Personal, archives:
an exercise on emotional archaeologies
Invited to work with the collection of the photographer Marc Vaux (a collection of 127,000 photographs, featuring more than 5,000 listed artists and 11,000 boxes of glass plate negatives) Euridice Zaituna Kala has herself become the archive. Euridice has enthusiastically taken on this new role by searching for familiar figures from her memories and personal set of references: Josephine Baker, James Baldwin, her father Getúlio Mario Kala...
Kala’s glasswork allows her to develop a quasi-physical connection with Vaux’s archive, by reusing the material the photographer used to create the images in his collection.
By becoming the archive, Euridice gathers, sorts and interprets information according to its affective value rather than its historical relevance. Becoming the archive means reclaiming power by writing history free of institutional norms.
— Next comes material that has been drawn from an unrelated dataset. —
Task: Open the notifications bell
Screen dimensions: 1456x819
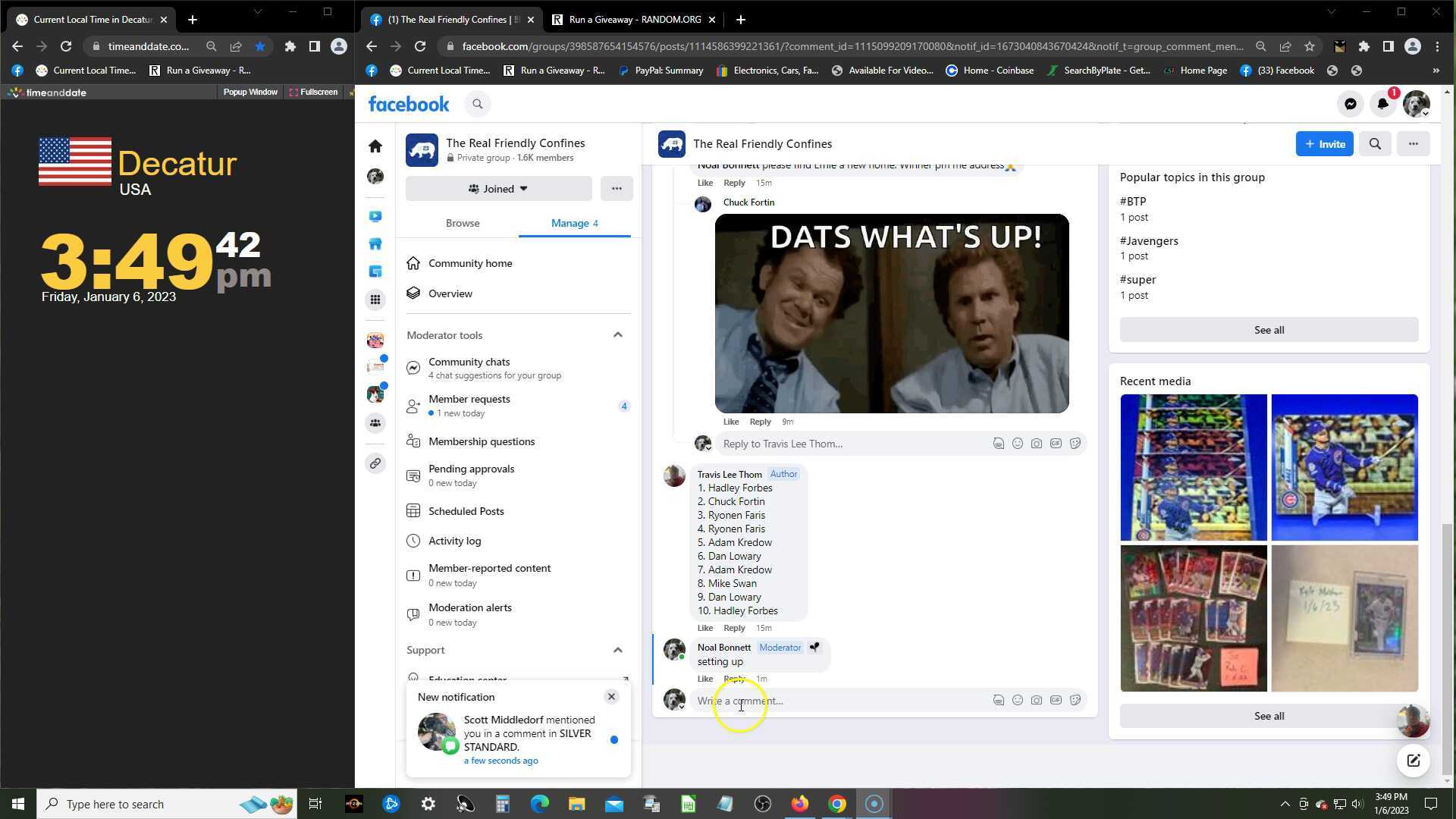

The artist was drawn to familiar bodies which resembled her own. Euridice reflected on these bodies’ presence in these photographs and their absence from the archives from which monolithic narratives of modern art have been constructed. Rather than reproducing these photographs in her exhibition, the artist instead chose to use narration to draw attention to the bodies frozen and framed in these images – trapped by the projections and fantasies of others.
Kala also interested in absent images: those that have gone missing, those never taken by Marc Vaux, those that have never been located. Who misses these missing images? How did they go missing? Do they exist somewhere else other than in the Vaux photographs? Euridice demonstrates that, like any archive, the Vaux collection is defined by its creator’s subjectivity and material constraints.